Achieving precise, scalable part-level segmentation in 3D vision and robotics is challenging, especially for fine-grained object details and language-guided tasks. We introduce a zero-shot, multi-granularity semantic labeling pipeline optimized for text prompts and annotated datasets. Leveraging super points and 2D foundation models, our method generates detailed, non-exclusive semantic annotations for intricate object parts, bridging interactive segmentation and high-level 3D language tasks.
Our approach produces a large-scale dataset from Objaverse, combining fine-grained detail with extensive semantic coverage, advancing 3D perception and enabling new benchmarks for robotics and vision applications.
To achieve greater generality in dataset creation, we aim to generate data across multiple levels of granularity, requiring extensive annotations with varied levels of label detail. To address this challenge, we developed a novel pipeline capable of generating pseudo-labels at controllable granularity levels, as illustrated in figure below. This pipeline produces multi-granular semantic labels alongside accurate segmentations at the super-point level, which are subsequently processed and grouped by 2D foundation models.
A key focus of our method is ensuring the accuracy and reliability of annotations, even if it occasionally necessitates accepting some correct labels that might be discarded during processing. By prioritizing precise and consistent semantic labeling, our pipeline enables the creation of high-quality datasets designed to train 3D foundation models effectively, capturing critical details essential for downstream tasks.
Our primary objective is to generate accurately annotated segmentations. To evaluate the quality of these segmentations, we randomly selected 190 simple objects (fewer than 20,000 faces and limited in complexity) from the Objaverse dataset. To assess annotation accuracy automatically, we leverage CLIP to compute the similarity between text embeddings and image embeddings. Specifically, CLIP verifies whether a segmented part corresponds to the correct semantic label by providing probabilities for all candidate labels.

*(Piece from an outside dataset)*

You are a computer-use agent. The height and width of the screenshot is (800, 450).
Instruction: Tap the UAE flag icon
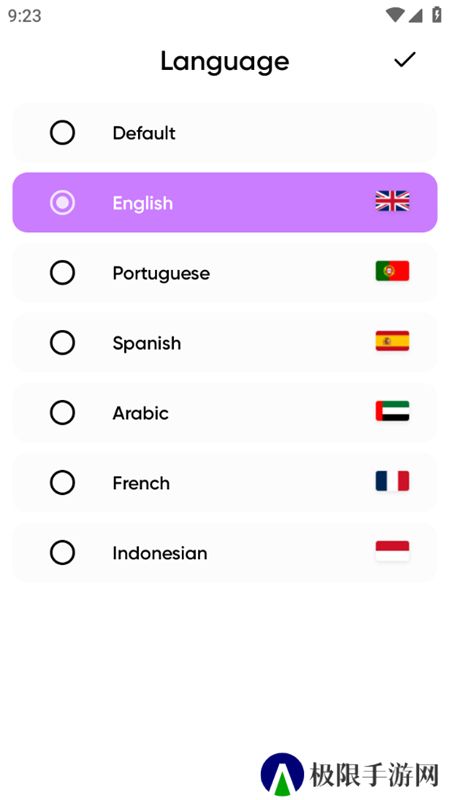point(392,411)
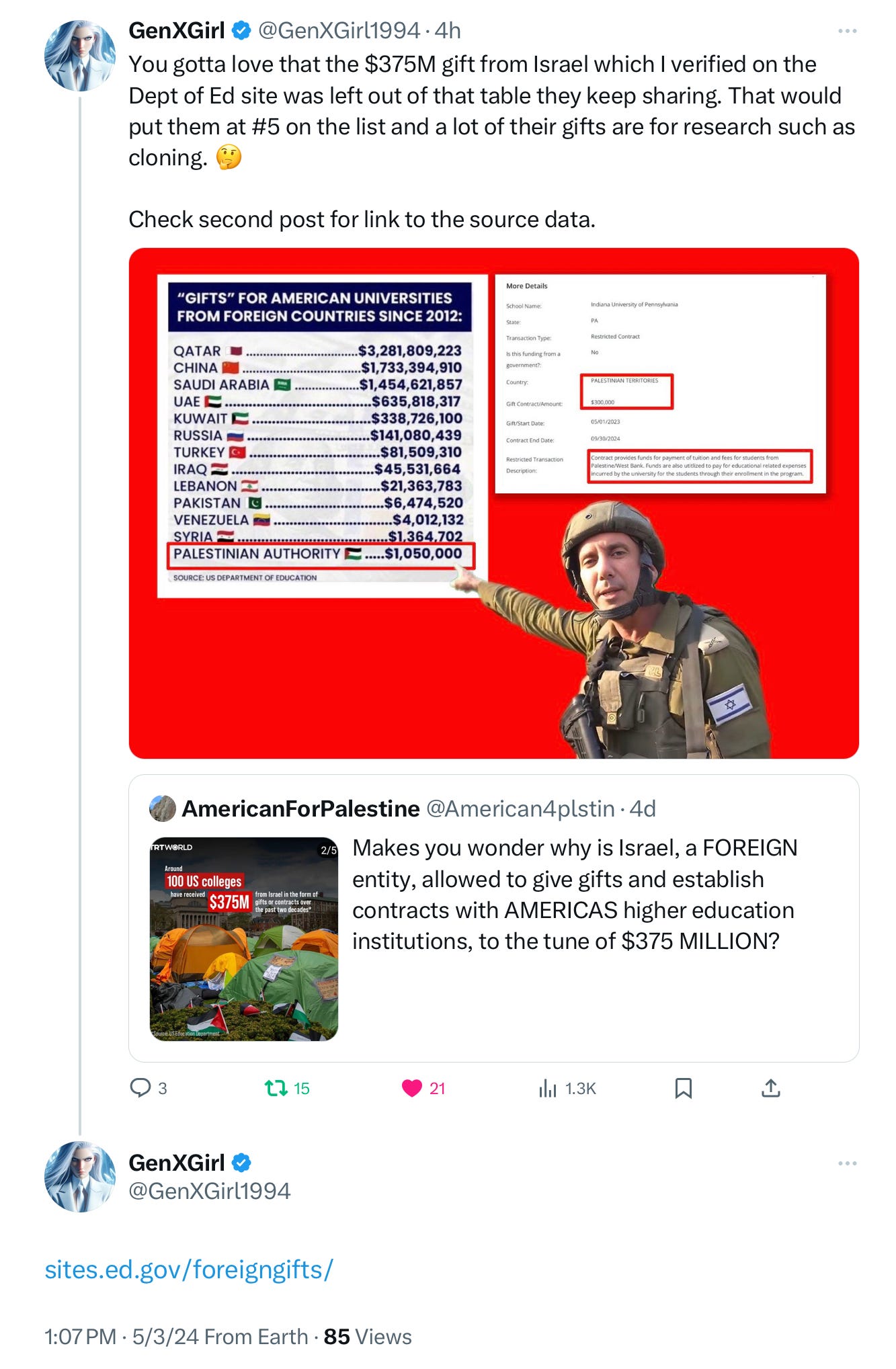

To refine the evaluation process, we render only the segmented parts from multiple views, addressing potential ambiguities arising from challenging perspectives. In cases where parts are difficult to distinguish, we assign the semantic label corresponding to the highest probability score, ensuring precise and reliable annotations.
Using our data engine, we have generated a dataset from more than 7,000 objects in Objaverse. This dataset can be leveraged to train 3D foundation models, such as 3D object recognition, shape completion, and 3D LLM.
Additionally, it can be re-rendered into 2D images for training 2D models, enhancing their capabilities in tasks like part-level segmentation, object detection, and fine-grained classification. While our annotations originate from 2D models, we utilize different foundation models(GPT4o-mini and GroundingDINO) allowing for robust cross-validation. Furthermore, our process employs various filters and restrictions, ensuring that the 2D annotations are cross-verified with 3D information for consistency and accuracy.